* [Directive] Copy the lines of the listing below word for word, starting at the line that contains "Tap the $8.00 commission amount" and continuing through the end of the listing. Leave the pictures out of your copy.

* [The input]
★ ★ ★ ★ ★ ★ ★

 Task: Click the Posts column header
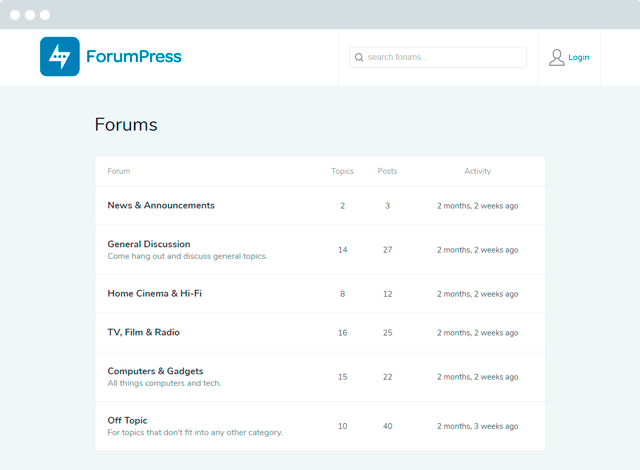point(387,171)
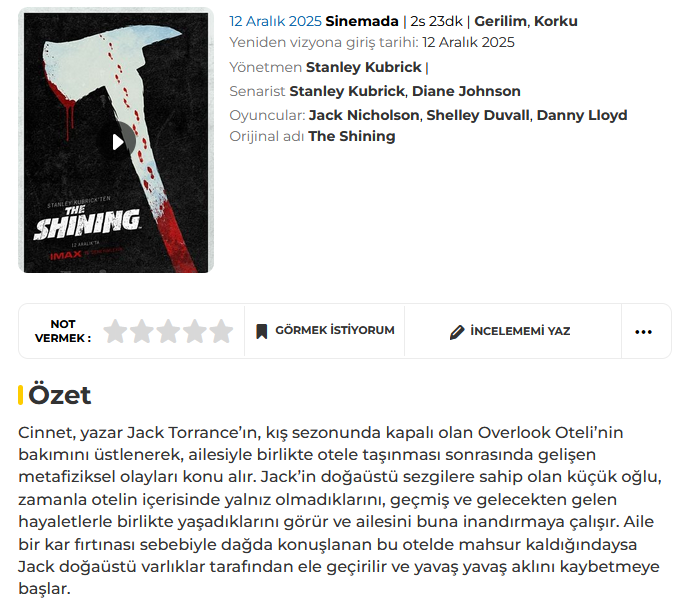
Task: View actor Jack Nicholson's profile
Action: (364, 115)
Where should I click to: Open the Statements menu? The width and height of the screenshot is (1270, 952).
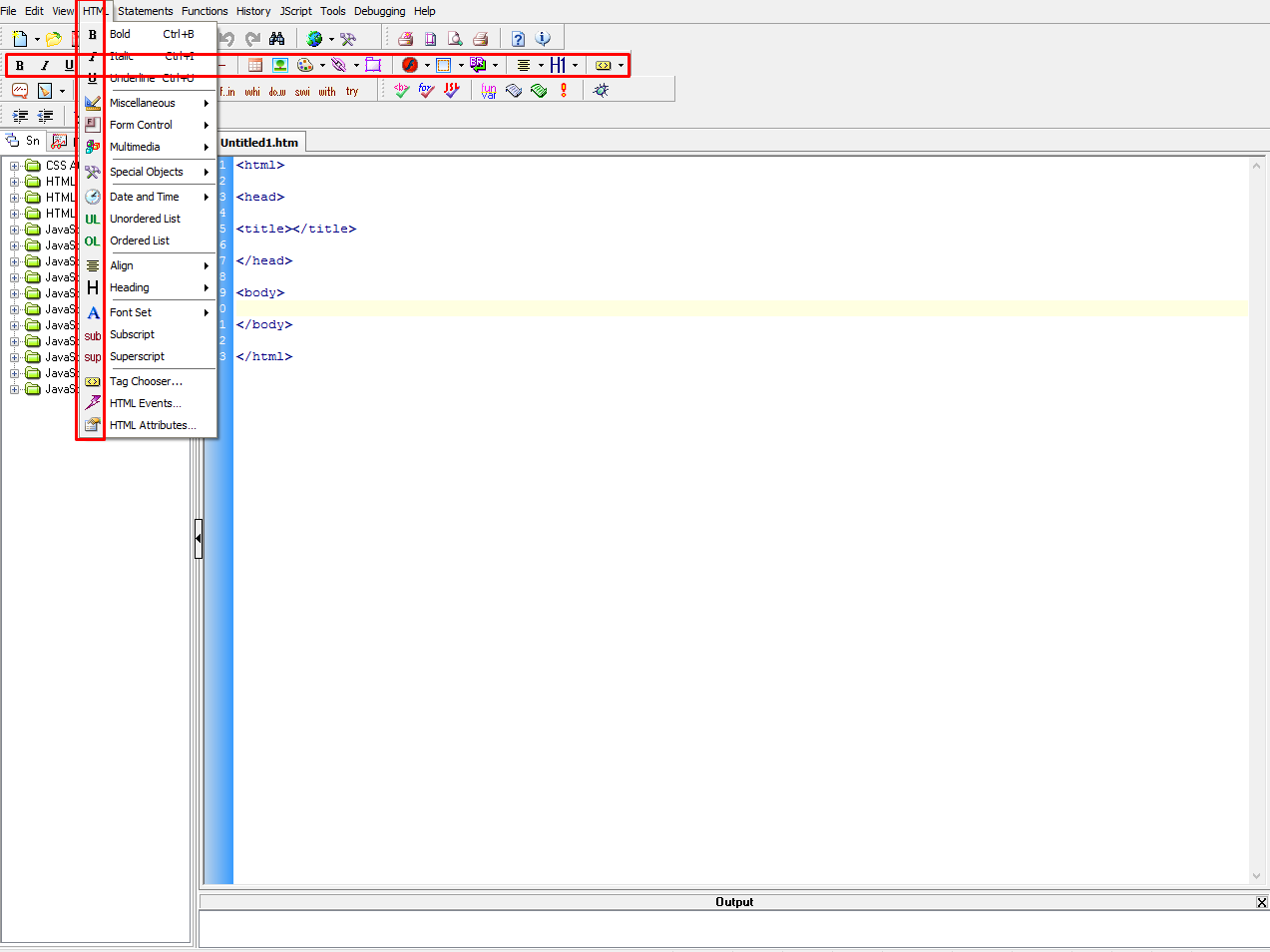pos(146,11)
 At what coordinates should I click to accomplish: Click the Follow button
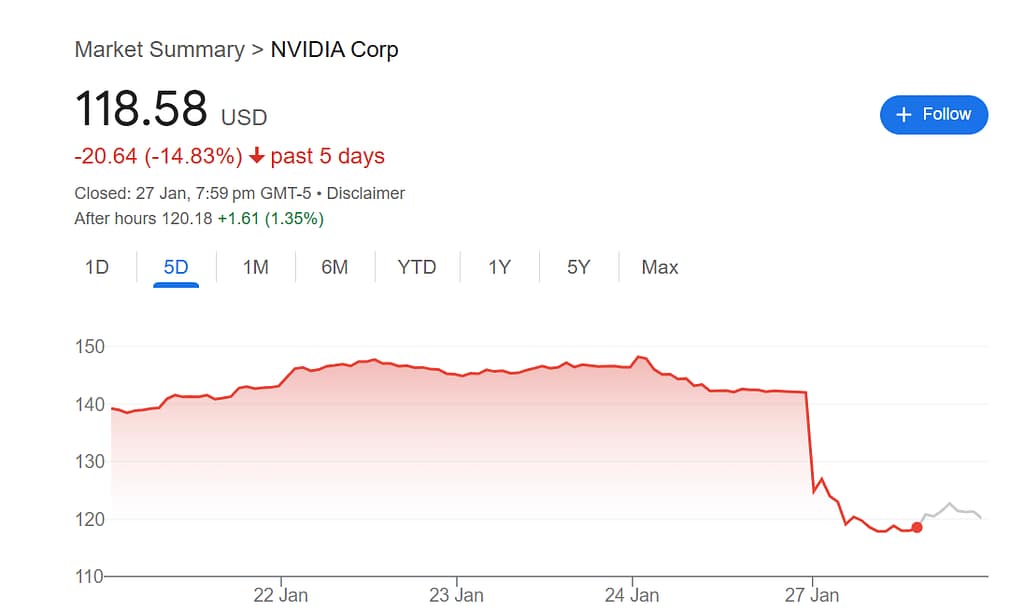(933, 115)
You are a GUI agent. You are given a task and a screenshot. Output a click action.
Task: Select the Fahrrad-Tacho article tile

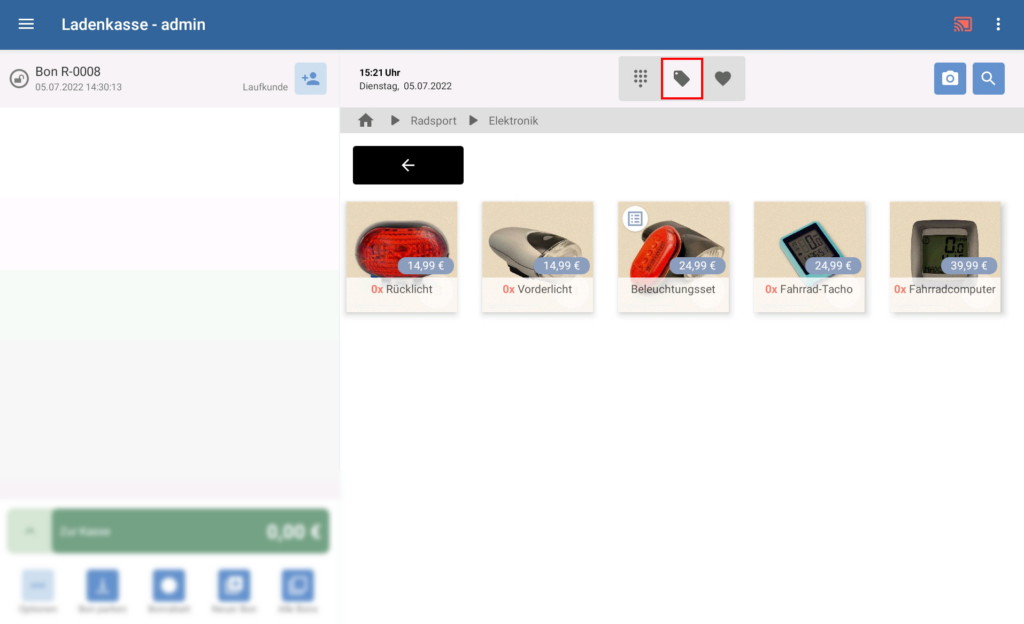[809, 256]
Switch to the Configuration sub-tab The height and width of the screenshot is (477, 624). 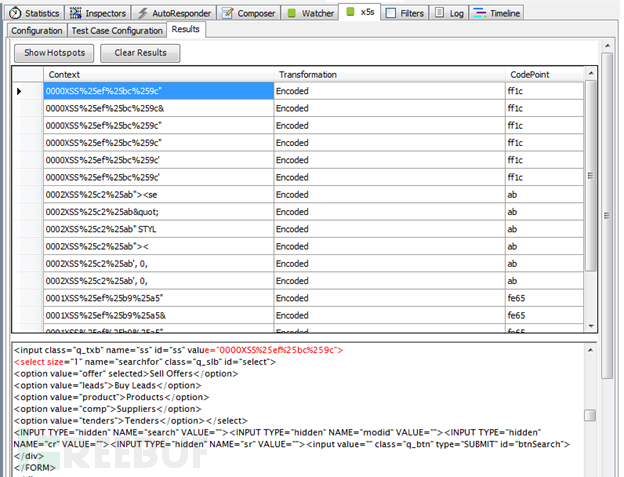tap(37, 31)
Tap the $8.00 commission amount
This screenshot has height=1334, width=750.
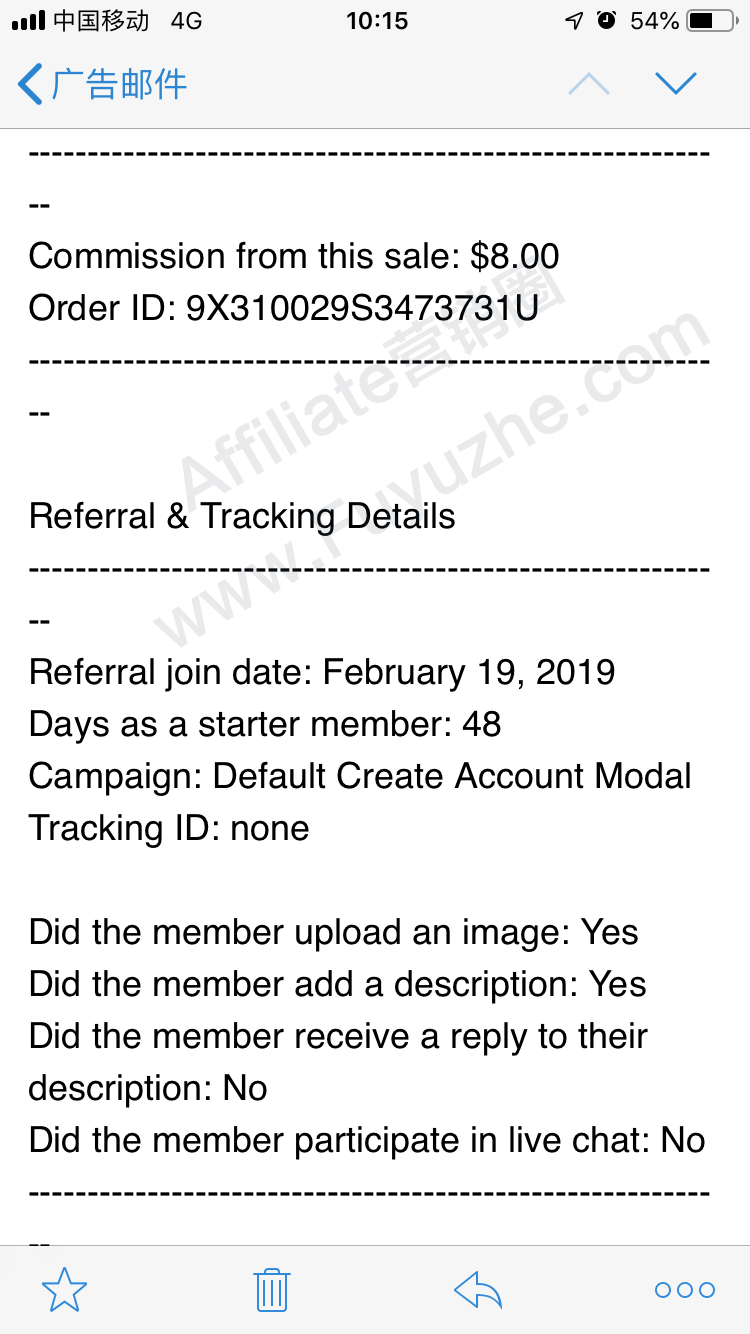pos(515,256)
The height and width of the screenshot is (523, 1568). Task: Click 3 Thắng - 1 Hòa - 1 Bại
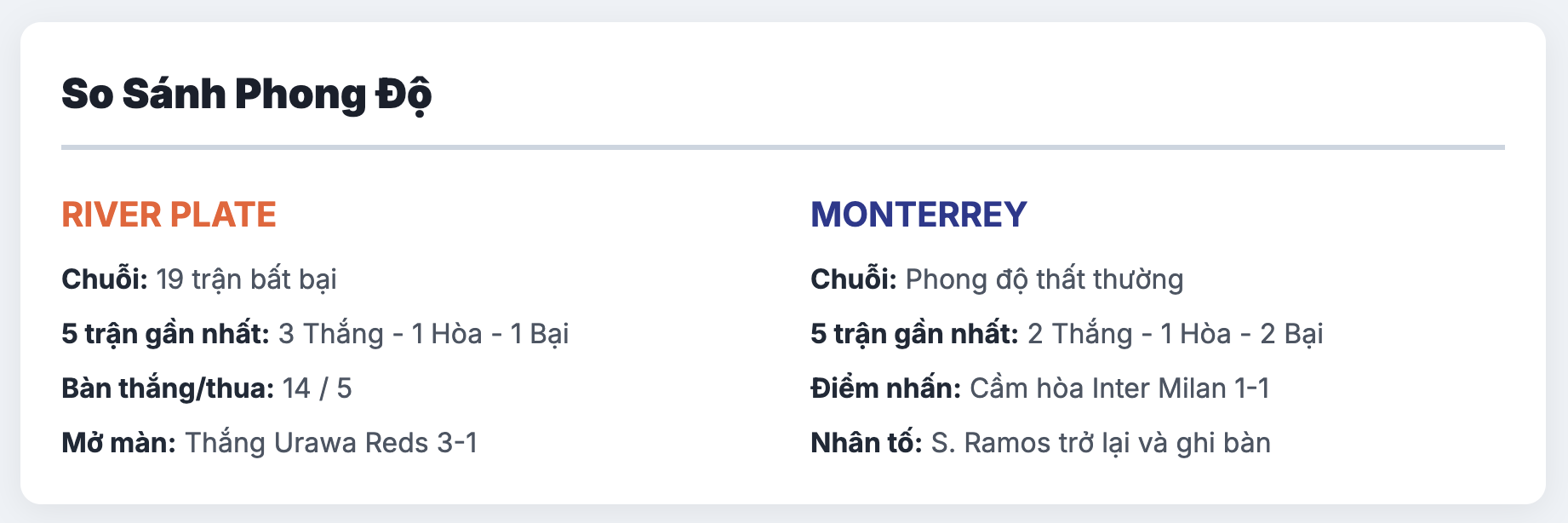[x=424, y=334]
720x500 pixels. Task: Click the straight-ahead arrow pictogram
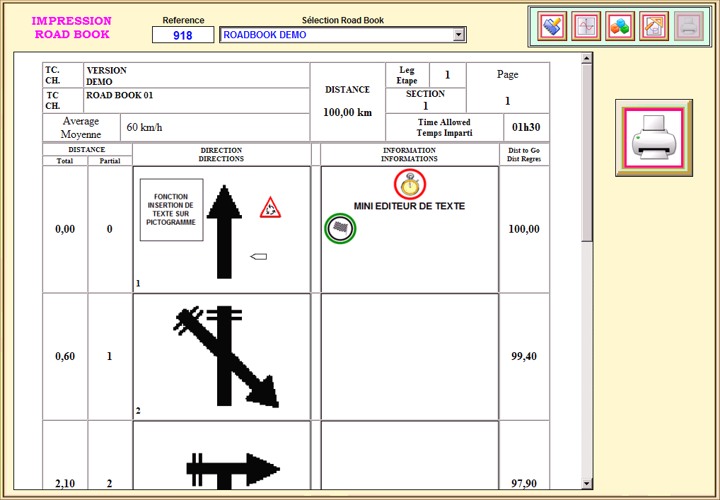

★ ★ ★ ★ ★ ★ ★

* [Task result]
Tap the $8.00 commission amount
This screenshot has height=1334, width=750.
pos(515,256)
The height and width of the screenshot is (523, 1568). Task: Click 3 Thắng - 1 Hòa - 1 Bại
[x=424, y=334]
720x500 pixels. Task: Click the straight-ahead arrow pictogram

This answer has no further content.